Suppose we expanded the range of issues surrounding sex and gender that plague modernity to include the widespread prevalence of sexual assault. Trueman briefly mentions the #MeToo movement (i.e., 395), but it is only to show its inconsistency with celebrity culture (and not as a salutary development in society). The omission of sexual assault from the narrative is somewhat surprising because, to the extent that we can secure reliable statistics on it, it is more common than any one LGBTQI+ identity. Intuitively, a narrative about modernity’s problems regarding sexuality must include sexual assault, both within and without the walls of the church. Yet, if we turn to the framework Trueman proffers for aid, we are left empty-handed. The primary issues with modernity’s account of sexuality (from which assault is omitted) are its tendency to allow personal appropriations of sexual orientation and gender identities to dominate, but this would be an awkward and inaccurate account of sexual assault in our contemporary world. It seems to be unable to fit within Trueman’s narrative, despite its ubiquity; therefore it is not included. The history he tells, ultimately, seems selective to the phenomena that situate themselves into a particular set of assumptions regarding what is truly at issue with our culture, while excluding others.
Finally, there is a pastoral worry. Even if the above objections were avoidable, is this the kind of book that would help a pastor shepherd a flock through the complexities of sex and gender faced today? I don’t think it is. Individuals today experiencing gender dysphoria or who are same-sex attracted are not helped if they are assumed to be a part of a movement or a revolution, especially a political one. Some might have political motivations, others may not; it seems unwise to assume one way or another.
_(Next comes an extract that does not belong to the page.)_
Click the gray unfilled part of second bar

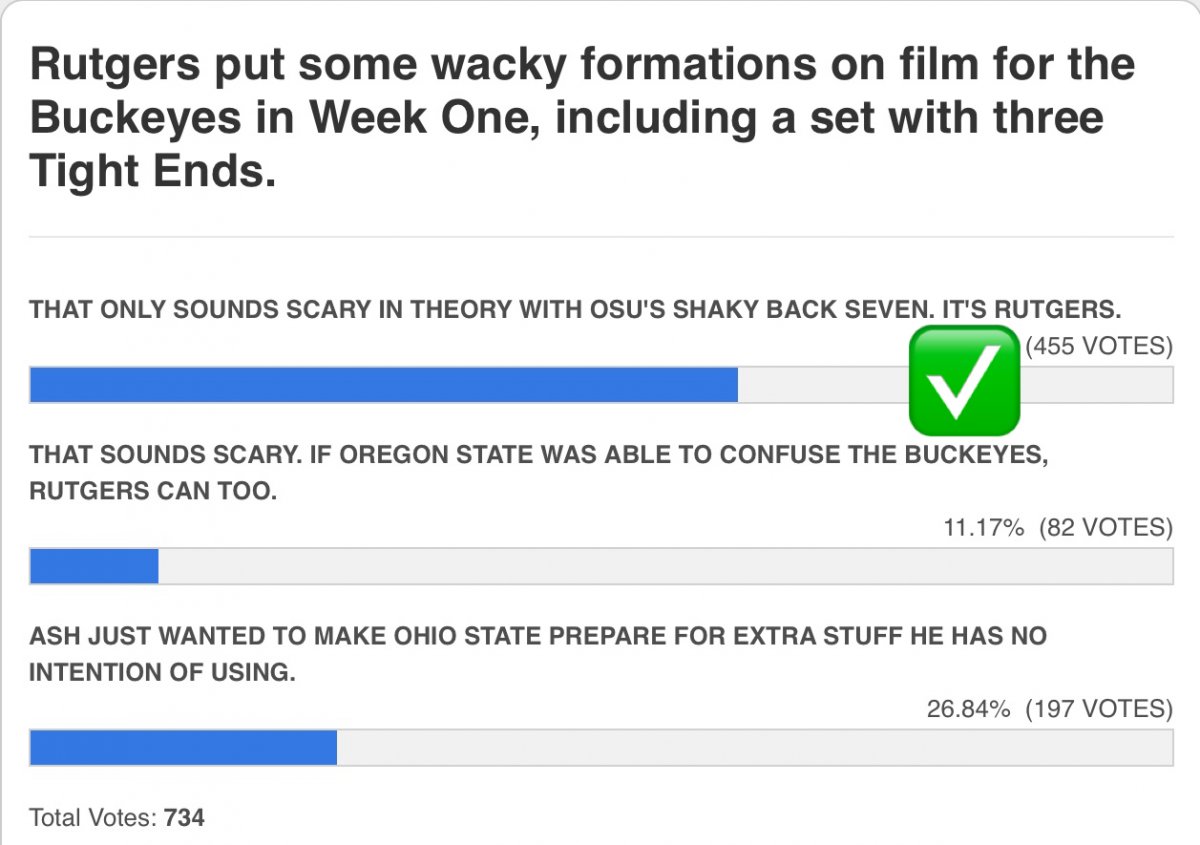pyautogui.click(x=665, y=566)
Pastors are more successful if they pay careful and compassionate attention to the particular story of the individual in question, not automatically placing them within a broader story they may not themselves recognize. Rather, their sensitive listening should help the person find their home in God’s story, that of the gospel. In the end, it does not seem to me that Trueman’s book encourages careful and gentle attention to the individuals who may walk through the doors of any church, especially when it reduces them to their desire for sexual fulfillment (as in 391). The picture is just much more complex than that. Pastors love more effectively when they appreciate the complexity and vulnerability of the people they encounter, taking that complexity and helping them place it within God’s story of redemption. For that we need to listen carefully to individual stories, and genealogical accounts tend to obscure them in favor of cultural critique. Trueman’s book then, while impressive in its endeavor, is ultimately not the kind of book needed for the times in which the church finds itself.
Fellipe do Vale is Assistant Professor of Systematic Theology at Trinity Evangelical Divinity School. This post first appeared on the website of London Lyceum, a weekly podcast conversation and online center for analytic, Baptist, and confessional theology.